Ein Bescheid der Bundesagentur für Arbeit wirft Fragen auf, denn darin heißt es, dass bei Vorliegen einer Betriebsschließungsversicherung keine Gewährung von Kurzarbeitergeld möglich ist. Doch was genau bedeutet das?

Was ist eine Betriebsschließungsversicherung überhaupt und was deckt sie ab?
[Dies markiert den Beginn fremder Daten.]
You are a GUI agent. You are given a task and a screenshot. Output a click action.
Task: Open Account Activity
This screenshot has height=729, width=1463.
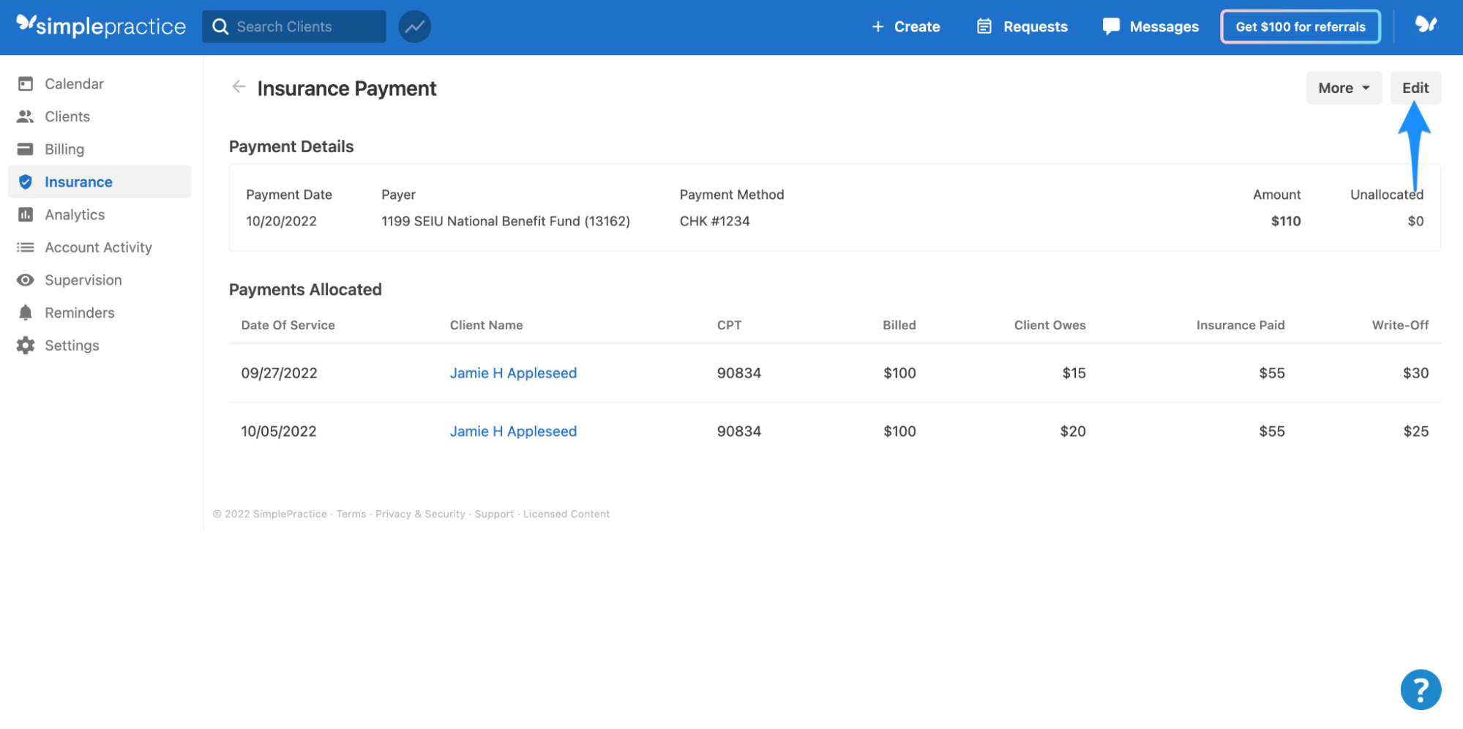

Eine Betriebsschließungsversicherung übernimmt im Regelfall die vereinbarten Kosten, wenn eine behördlich angeordnete Schließung einen Betrieb lahmlegt, um so den Bestand des Betriebes zu sichern. Dabei lässt sich die Versicherung individuell auf den jeweiligen Bedarf zuschneiden und die Höhe der Leistungen sind bis hin zu einer Obergrenze vereinbar. Darin inbegriffen sind auch die Bruttolohngehälter von Mitarbeitern, die eine vereinbarte Tagesentschädigung erhalten.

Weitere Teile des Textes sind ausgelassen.